My short story, "Periscope", has recently been published online at Perihelion SF (you can read the whole story from that link), and as usual I'm blogging a few words about the creation of the piece for those who might be interested. Please note, there will be spoilers so it's probably best to read the story before reading this blog.
This particular story was written a couple of years ago and has taken a while to find the right home. Because of this, I find my memory to be a little sketchy as to its birth. I certainly remember having the title - a simple word with much potential - for some time. And once I had the name of the main character (Dr Swe Swe Win) I also had the setting for the story (Myanmar) which added colour to the piece.
The periscope in the title is a device through which the future can be glimpsed, like a machine for scrying. The 'twist' in my story is that the Dr is the only one who can see the future through the device and the information received is completely random - snapshot glimpses of a future without any indication of a date. The 'previews' he receives are therefore more or less useless, yet prevailing governments seize on his visions, desperate to have the upperhand in a world that's gone to pot. This macro world view is counteracted by the micro, the Dr's thoughts on his current relationship and his questioning of what in fact is reality.
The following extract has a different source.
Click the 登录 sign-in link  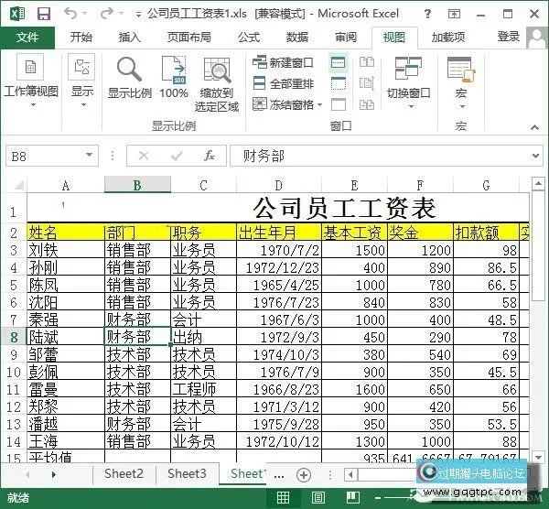[508, 37]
I personally think it's a story which improves with each reading. So don't just read it once, read it twice!
Here's an extract: The periscope Dr Swe Swe Win had designed was mammoth and steel, circular in nature, with mirrors at every conceivable angle. He wasn't sure of the science in it because he hadn't expected it to work, but similar to scrying the periscope delivered images directly to the eye of the beholder. Nostradamus used a bowl of water to see the future whilst he was under trance. Dr Swe Swe Win had the periscope.